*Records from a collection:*
════════

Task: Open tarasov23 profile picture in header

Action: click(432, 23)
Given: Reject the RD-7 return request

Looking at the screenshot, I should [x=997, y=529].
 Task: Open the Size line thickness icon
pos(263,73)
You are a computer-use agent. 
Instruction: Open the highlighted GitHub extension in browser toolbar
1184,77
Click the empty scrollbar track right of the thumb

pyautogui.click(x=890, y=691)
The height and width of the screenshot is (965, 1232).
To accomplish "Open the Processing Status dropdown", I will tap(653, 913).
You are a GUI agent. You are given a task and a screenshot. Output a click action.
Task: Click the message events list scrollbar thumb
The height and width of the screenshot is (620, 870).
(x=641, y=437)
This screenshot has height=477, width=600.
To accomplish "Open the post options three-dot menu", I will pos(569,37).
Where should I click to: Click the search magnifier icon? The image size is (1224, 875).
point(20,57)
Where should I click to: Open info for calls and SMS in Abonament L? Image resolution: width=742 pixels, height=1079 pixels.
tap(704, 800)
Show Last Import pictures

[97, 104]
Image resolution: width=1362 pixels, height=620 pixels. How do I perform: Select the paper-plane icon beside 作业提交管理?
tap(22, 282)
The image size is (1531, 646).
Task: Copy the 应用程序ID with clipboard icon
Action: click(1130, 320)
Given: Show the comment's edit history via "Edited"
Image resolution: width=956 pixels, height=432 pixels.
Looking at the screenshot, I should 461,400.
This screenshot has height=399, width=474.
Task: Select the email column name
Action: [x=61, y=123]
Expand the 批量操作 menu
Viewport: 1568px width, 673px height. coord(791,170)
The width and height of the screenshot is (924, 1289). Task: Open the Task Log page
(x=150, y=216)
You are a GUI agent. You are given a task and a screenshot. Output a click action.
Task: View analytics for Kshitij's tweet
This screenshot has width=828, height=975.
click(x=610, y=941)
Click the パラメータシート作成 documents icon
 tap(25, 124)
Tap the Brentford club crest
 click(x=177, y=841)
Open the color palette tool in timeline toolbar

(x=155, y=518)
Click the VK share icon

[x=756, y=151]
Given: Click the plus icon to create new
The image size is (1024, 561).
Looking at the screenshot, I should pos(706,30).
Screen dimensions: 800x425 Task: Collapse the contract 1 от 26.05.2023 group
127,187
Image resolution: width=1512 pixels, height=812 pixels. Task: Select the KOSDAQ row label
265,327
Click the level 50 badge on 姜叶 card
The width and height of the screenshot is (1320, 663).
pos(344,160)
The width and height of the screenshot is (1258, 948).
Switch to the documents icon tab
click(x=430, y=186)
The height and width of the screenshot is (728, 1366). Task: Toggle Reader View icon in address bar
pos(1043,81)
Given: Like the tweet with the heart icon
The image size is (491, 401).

════════

*Requirement:*
Only certain lines are wanted. Please return exactly those from the top of the data through the line with "The height and width of the screenshot is (965, 1232).".

*Answer below:*
Task: Open tarasov23 profile picture in header

Action: click(432, 23)
Given: Reject the RD-7 return request

Looking at the screenshot, I should [x=997, y=529].
 Task: Open the Size line thickness icon
pos(263,73)
You are a computer-use agent. 
Instruction: Open the highlighted GitHub extension in browser toolbar
1184,77
Click the empty scrollbar track right of the thumb

pyautogui.click(x=890, y=691)
The height and width of the screenshot is (965, 1232).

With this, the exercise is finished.